Jakarta (ANTARA) -
Kuasa hukum Nurhadi dan Rezky Herbiyono, Maqdir Ismail, menegaskan pihaknya menolak tuntutan penuntut umum yang menyatakan bisa melihat suatu pola pencucian uang dalam kasus kliennya.
 
"Bahwa kami tidak sependapat dan menolak keras apa yang dinyatakan oleh penuntut umum dalam surat tuntutannya, pada bagian pendahuluan halaman 6 yang menyatakan pada pokoknya dalam kasus ini, 'bisa melihat suatu pola pencucian uang'," kata Maqdir Ismail dalam keterangan tertulis yang diterima di Jakarta, Rabu.
 
Sebab, katanya, apabila dicermati secara saksama pada surat dakwaan, penuntut umum sama sekali tidak mendakwa para terdakwa dengan ancaman Undang-Undang Pemberantasan Tindak Pidana Pencucian Uang (TPPU).
 
Tetapi, lanjutnya, hanya mendakwa berdasarkan Undang-undang pemberantasan tindak pidana korupsi, sehingga sangat tidak relevan apabila penuntut umum dalam perkara ini berpendapat demikian.
 
Lebih lagi, berdasarkan fakta yang terungkap di persidangan tidak ada satupun saksi yang menerangkan Nurhadi mempunyai kontrol yang besar atas perusahaan dan keuangan yang dimiliki oleh Rezky Herbiyono.
 
Kemudian, lanjutnya, faktanya Nurhadi sebagai mertua tidak memiliki kedekatan dengan Rezky Herbiyono, selain kedekatan sebagai keluarga.

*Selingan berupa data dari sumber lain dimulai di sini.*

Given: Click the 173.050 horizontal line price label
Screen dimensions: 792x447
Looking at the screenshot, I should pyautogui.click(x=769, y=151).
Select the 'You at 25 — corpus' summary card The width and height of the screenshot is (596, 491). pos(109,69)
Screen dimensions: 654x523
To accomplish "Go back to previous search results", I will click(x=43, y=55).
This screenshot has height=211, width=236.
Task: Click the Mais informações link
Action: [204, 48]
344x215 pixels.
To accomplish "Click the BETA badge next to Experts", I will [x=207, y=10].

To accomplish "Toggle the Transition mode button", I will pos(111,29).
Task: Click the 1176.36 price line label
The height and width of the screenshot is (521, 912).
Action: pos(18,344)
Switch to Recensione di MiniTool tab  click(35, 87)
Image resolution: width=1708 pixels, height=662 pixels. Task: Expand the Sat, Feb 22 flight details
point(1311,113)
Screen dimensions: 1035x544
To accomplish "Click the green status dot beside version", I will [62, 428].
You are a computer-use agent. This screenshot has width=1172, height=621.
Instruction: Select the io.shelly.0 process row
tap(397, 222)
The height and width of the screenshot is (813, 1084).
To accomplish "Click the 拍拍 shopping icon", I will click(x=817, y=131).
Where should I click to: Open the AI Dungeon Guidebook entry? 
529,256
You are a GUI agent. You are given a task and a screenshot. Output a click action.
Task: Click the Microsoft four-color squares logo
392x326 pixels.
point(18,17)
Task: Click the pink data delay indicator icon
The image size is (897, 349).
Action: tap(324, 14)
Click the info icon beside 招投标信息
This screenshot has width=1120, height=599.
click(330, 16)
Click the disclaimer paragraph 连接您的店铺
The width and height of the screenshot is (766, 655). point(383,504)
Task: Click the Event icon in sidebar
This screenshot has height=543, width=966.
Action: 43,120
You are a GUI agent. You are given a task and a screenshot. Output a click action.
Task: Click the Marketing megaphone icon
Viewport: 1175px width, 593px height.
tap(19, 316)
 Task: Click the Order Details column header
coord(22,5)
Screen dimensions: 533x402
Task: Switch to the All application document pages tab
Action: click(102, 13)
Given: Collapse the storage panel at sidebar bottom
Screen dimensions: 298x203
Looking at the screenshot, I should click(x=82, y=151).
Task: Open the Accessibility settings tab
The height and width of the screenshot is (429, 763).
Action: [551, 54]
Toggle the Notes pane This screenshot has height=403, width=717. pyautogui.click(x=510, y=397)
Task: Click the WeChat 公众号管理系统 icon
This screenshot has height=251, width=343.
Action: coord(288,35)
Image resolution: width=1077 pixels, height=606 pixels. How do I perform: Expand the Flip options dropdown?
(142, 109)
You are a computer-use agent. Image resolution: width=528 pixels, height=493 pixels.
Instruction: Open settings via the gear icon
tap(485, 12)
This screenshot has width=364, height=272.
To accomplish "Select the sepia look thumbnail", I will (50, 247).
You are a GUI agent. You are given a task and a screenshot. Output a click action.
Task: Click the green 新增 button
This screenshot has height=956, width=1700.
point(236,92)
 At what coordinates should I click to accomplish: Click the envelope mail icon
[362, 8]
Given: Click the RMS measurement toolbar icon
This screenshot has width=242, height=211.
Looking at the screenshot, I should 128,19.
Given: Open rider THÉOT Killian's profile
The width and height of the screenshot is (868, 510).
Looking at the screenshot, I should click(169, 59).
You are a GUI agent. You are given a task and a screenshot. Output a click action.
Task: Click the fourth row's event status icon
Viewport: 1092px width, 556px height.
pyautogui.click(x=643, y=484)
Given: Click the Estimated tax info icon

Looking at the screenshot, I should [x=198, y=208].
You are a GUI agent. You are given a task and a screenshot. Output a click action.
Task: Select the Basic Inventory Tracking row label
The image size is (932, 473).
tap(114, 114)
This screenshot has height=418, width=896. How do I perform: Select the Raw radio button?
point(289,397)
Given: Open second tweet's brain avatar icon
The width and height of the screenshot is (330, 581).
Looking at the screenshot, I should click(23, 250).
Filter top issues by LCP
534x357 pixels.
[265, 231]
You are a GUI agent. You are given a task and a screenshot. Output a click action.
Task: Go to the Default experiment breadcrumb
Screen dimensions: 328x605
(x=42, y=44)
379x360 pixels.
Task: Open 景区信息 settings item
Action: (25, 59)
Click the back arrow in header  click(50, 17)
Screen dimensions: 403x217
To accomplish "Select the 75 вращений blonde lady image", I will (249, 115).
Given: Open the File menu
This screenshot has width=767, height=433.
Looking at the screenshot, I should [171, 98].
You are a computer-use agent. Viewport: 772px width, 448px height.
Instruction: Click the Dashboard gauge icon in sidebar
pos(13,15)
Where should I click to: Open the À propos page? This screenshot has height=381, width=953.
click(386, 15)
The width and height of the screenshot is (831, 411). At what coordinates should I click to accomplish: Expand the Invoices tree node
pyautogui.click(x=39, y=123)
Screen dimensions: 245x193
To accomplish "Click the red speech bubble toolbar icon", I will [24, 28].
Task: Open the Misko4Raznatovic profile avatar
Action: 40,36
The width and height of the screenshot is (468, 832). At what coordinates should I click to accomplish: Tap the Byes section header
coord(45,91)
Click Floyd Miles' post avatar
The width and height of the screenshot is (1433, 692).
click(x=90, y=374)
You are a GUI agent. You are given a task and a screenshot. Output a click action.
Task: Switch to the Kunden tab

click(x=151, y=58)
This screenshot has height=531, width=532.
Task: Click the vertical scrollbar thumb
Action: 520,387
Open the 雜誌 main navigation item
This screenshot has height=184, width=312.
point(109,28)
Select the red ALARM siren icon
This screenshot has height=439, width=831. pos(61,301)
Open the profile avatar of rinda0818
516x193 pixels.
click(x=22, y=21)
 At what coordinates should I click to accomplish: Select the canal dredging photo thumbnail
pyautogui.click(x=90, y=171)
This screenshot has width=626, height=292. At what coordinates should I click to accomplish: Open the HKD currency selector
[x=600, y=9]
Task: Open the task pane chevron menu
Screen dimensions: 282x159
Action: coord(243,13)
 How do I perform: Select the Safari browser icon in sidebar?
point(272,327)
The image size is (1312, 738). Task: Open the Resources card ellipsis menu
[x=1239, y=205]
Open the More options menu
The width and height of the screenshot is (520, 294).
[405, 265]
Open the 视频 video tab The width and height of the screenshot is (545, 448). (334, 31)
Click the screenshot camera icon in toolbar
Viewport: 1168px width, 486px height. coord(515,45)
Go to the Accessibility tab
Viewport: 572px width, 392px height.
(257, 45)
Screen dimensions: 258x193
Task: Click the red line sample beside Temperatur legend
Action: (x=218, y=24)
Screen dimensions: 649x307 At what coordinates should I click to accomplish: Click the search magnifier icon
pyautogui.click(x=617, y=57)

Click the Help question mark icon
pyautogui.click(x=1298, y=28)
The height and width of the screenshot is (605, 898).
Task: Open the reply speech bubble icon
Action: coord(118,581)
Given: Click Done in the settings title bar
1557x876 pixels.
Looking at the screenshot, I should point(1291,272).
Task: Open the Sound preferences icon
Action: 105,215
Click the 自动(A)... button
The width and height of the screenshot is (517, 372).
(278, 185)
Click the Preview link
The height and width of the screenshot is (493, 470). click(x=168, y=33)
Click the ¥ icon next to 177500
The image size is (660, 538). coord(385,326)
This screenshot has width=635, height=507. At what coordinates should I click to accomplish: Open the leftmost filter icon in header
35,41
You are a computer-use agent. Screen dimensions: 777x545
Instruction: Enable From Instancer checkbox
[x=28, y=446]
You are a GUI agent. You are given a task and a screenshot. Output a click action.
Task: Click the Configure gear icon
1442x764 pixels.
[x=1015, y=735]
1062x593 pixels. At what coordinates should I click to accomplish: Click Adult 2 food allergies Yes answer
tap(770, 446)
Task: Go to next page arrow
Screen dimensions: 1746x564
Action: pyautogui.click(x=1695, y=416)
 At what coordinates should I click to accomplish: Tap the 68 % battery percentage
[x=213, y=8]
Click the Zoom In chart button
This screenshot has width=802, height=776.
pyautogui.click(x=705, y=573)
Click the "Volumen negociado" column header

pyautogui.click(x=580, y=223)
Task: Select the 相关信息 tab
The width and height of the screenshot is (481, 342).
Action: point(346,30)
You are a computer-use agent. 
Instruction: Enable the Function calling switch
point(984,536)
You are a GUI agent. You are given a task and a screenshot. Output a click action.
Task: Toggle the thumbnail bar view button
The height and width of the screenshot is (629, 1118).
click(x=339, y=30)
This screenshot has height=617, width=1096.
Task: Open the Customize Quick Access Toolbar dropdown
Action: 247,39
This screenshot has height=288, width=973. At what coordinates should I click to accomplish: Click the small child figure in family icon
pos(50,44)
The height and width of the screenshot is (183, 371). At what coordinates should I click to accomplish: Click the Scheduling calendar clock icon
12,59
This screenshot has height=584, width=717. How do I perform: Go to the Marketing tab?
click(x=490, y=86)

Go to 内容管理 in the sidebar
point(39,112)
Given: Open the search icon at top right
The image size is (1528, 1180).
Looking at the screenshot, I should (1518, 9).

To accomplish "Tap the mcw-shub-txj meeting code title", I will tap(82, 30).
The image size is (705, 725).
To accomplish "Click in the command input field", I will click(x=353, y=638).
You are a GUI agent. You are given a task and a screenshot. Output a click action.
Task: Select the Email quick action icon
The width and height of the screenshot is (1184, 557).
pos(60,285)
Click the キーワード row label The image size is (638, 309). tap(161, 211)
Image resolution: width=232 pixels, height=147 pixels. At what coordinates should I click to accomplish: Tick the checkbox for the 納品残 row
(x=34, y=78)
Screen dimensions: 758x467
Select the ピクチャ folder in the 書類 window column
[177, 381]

Baca juga: Pengacara Nurhadi sebut tuntutan jaksa KPK Zalim
 
Nurhadi tidak pernah ikut campur dengan bisnis-bisnis Rezky Herbiyono lebih khusus proyek PLTMH antara Rezky Herbiyono dengan saksi Hiendra Soenjoto.
 
"Dengan demikian, penuntut umum telah membuat pernyataan yang tidak jelas pijakannya, sehingga uraian penuntut umum hanya didasarkan pada kesimpulan yang bersifat asumsi," kata dia.
 
Penggunaan pola seolah-olah ada pencucian uang ini adalah satu kesengajaan untuk membuat framing Nurhadi dan Rezky Herbiyono telah melakukan kejahatan ganda.
 
"Kalau saja JPU berani jujur, karena jujur itu hebat seperti semboyan Komisi Pemberantasan Korupsi, kami yakin tidak akan ada upaya untuk menggelapkan fakta seperti ini. Dan tidak mungkin akan ada upaya framing bahwa perkara ini adalah perkara pencucian uang," ucapnya.
 
Upaya untuk membentuk opini bahwa pembelian kebun sawit sebagai pencucian uang, dapat dirasakan ketika pihaknya memprotes pertanyaan-pertanyaan penuntut umum terkait dengan jual beli kebun sawit.

Baca juga: Eks Sekretaris Mahkamah Agung Nurhadi dituntut 12 tahun penjara
 
Seandainya benar seperti asumsi penuntut umum bahwa uang pembelian kebun sawit berasal dari uang yang diterima Rezky Herbiyono dari Hiendra Soenjoto dan terkait dengan pengurusan perkara, maka seharusnya penuntut umum berani membandingkan waktu penerimaan uang dengan pembayaran kebun kelapa sawit.
 
"Faktanya dalam hal ini penuntut umum diam seribu bahasa," kata dia lagi.
 
Mencermati surat tuntutan pidana yang diakhiri dengan tuntutan 12 tahun terhadap Nurhadi, dan 11 Tahun terhadap Rezky Herbiyono, Maqdir menilai sebagai tuntutan yang sewenang-wenang dan zalim.
 
Sebagaimana halnya, katanya, ketika penuntut umum menuntut terdakwa untuk membayar uang pengganti, tuntutan pidana penjara terhadap terdakwa juga dilatarbelakangi oleh sikap ingin membalas dendam atau melampiaskan rasa ketidaksukaan penuntut umum terhadap terdakwa.
 
"Karena terdakwa dianggap tidak kooperatif dan tidak mengakui perbuatan yang didakwakan, yang notabenenya perbuatan yang didakwakan tersebut memang tidak pernah dilakukannya," katanya.
 
Oleh karena itu, kata dia, tuntutan tersebut sudah sepatutnya ditolak atau setidaknya dikesampingkan menurut hukum.
 
"Bagi kami tuntutan hukuman yang tinggi ini adalah juga sebagai upaya untuk menyandera Majelis Hakim agar tidak berani membebaskan terdakwa," ujarnya.